Issu de la tribu dominante des Kikuyu, Uhuru Kenyatta a battu le Premier ministre sortant Raila Odinga, un Luo qui enregistre à 68 ans sa troisième défaite présidentielle. Un résultat qui s’inscrit dans la continuité d’un statu quo en vigueur au Kenya, une nation d'Afrique orientale qui n'a jamais été le théâtre d’un coup d'État ou d’une révolution. Depuis 50 ans, ce pays a eu quatre présidents, trois Kikuyu et un Kalenjin. La courte victoire de Uhuru Kenyatta sur Raila Odinga, dans une nation profondément divisée, va être contestée par le perdant devant les tribunaux. Si ce dernier a appelé ses partisans à respecter l'État de droit malgré la défaite, ce scénario fait craindre une poussée de fièvre sur fond de tensions ethniques.
Jour de "deuil" dans les zones Luo
Car dans les zones dominées par les Luo, il y a peu de signes qui laissent croire que le pays est prêt à s'unir. Dans le bidonville tentaculaire de Kibera à Nairobi, un bastion Luo, la tension est montée crescendo au cours des derniers jours, tout au long du processus de comptage des voix. Kibera a été le théâtre des pires violences qui avaient suivi le scrutin de 2007, remporté par le président sortant actuel Mwai Kibaki face à Raila Odinga et dont le résultat avait été contesté. Ce dernier avait été nommé Premier ministre suite à une médiation menée par Kofi Annan, l’ancien Secrétaire général de l’ONU.
"Je suis en deuil", déclare George, un employé de 43 ans. "Nous avions besoin d'un changement, or il n'y en aura pas", a-t-il ajouté. Mais tout le monde ne partage pas la résignation de George. "Nous ne l'accepterons pas", hurle une jeune femme qui a refusé de donner son nom, dans un bar délabré du bidonville. "Pas de Raila, pas de paix", tranche-t-elle. Assis non loin d’elle et sirotant un verre de changaa - un puissant breuvage local qui signifie littéralement "tuez moi vite", Ariba Nicolas, un chômeur de 40 ans, hoche la tête en silence.
"Les Kikuyu veulent tout, dit-il. Ils pensent qu'ils doivent être les maîtres. Quand vous allez en ville, chaque bâtiment et chaque véhicule appartient aux Kikuyu. Ils veulent tout et nous n’aimons pas cela", poursuit-il.

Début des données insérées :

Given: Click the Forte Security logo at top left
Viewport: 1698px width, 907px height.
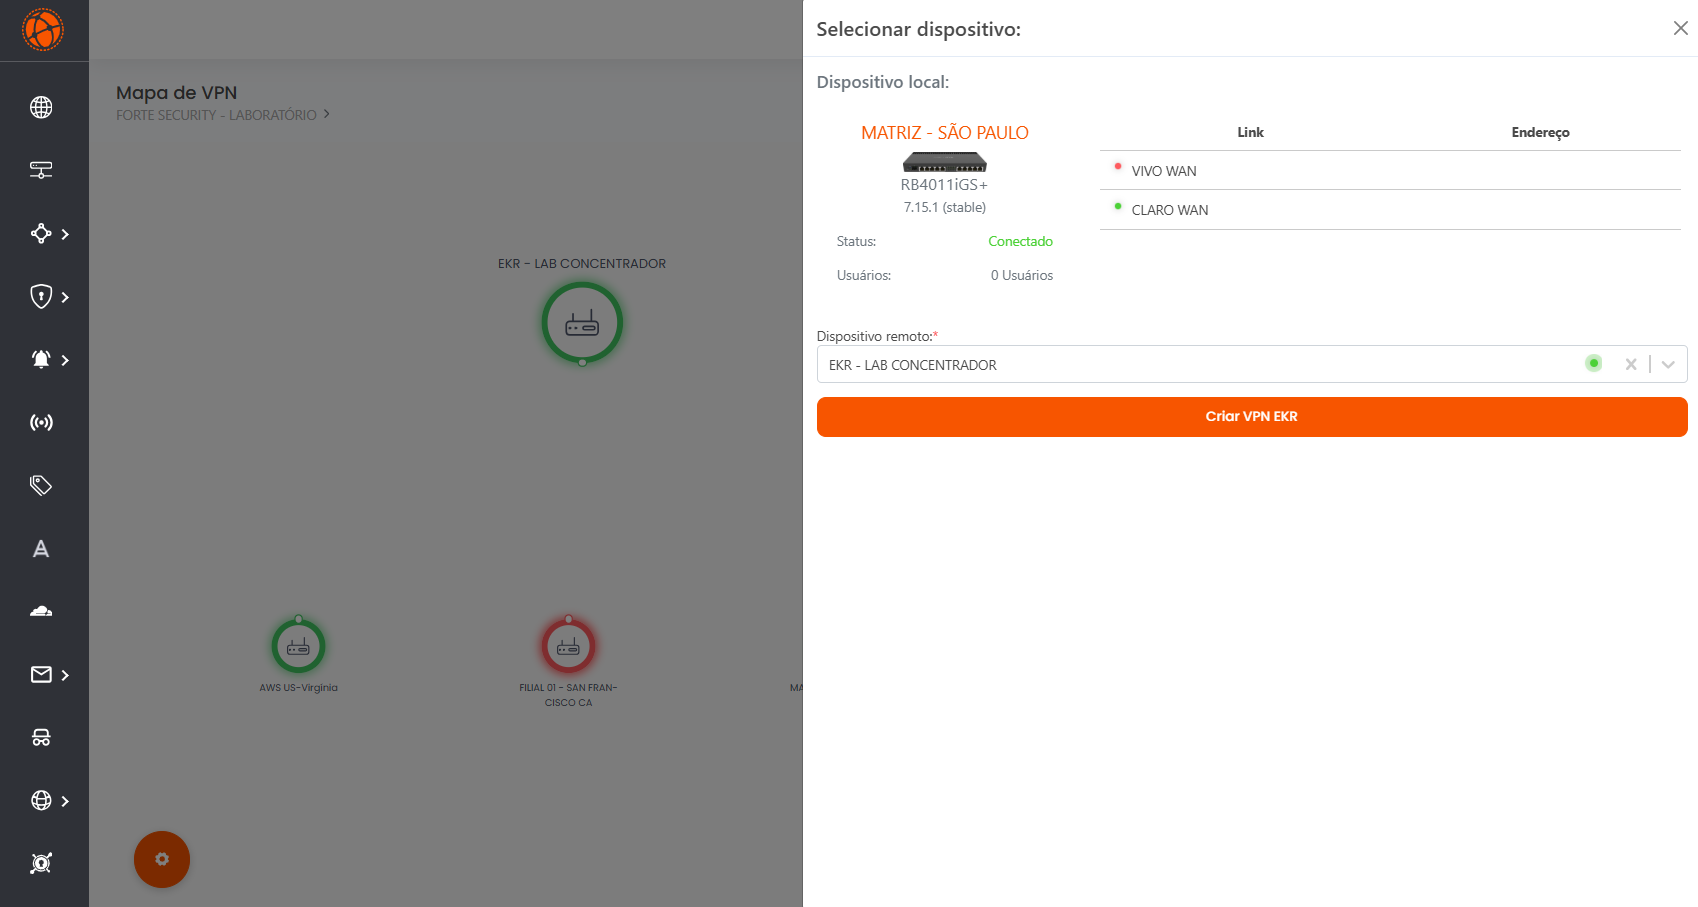Looking at the screenshot, I should (43, 30).
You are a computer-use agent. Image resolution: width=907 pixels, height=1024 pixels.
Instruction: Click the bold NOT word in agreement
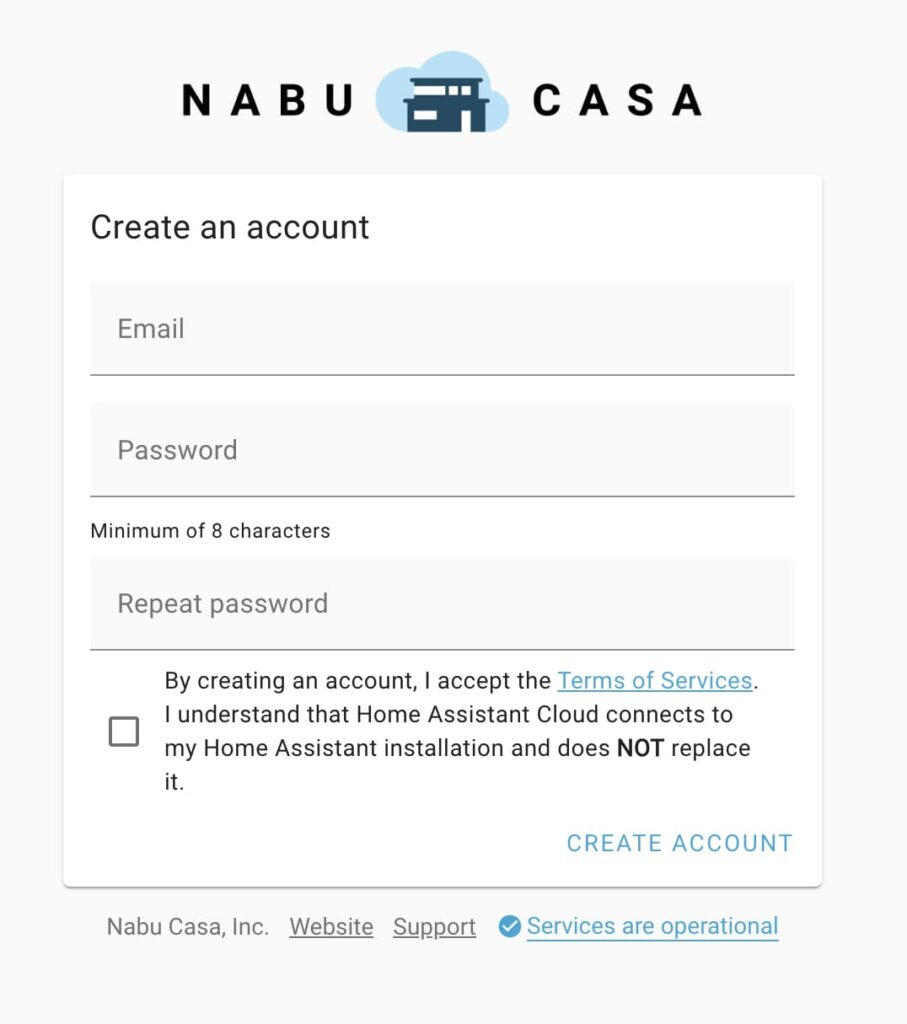tap(639, 748)
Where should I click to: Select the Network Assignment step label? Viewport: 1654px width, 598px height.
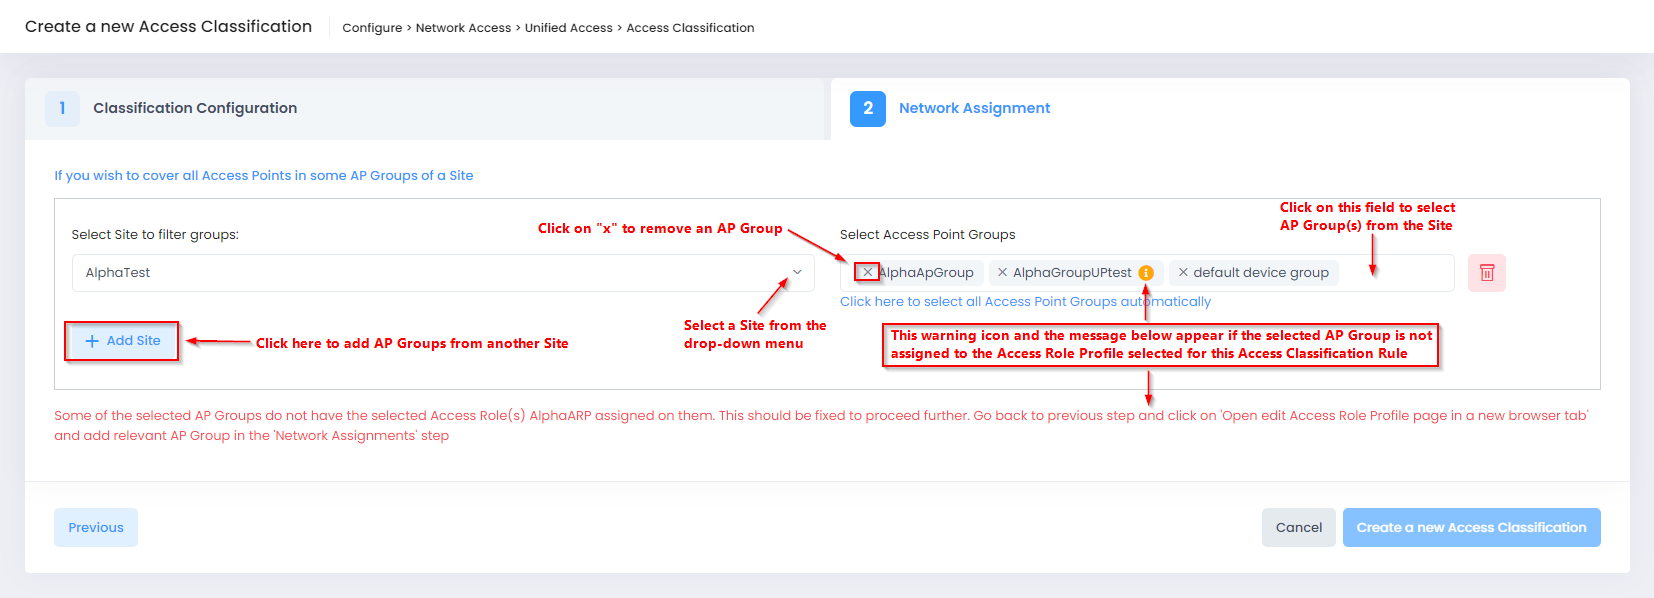click(x=974, y=108)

Si la rhétorique post-changaa peut paraître dure, les experts affichent le même discours, mais sur un ton plus mesuré. "Les Kikuyu estiment qu'ils sont censés être les leaders, ce qui n’est pas de bon augure pour réaliser l'unité nationale", souligne Abdullahi Halakhe. "Le nouveau président devrait avoir pour objectif d'être le guérisseur en chef du pays", ajoute-t-il avant de conclure : "Mais il est peu probable que cela arrive".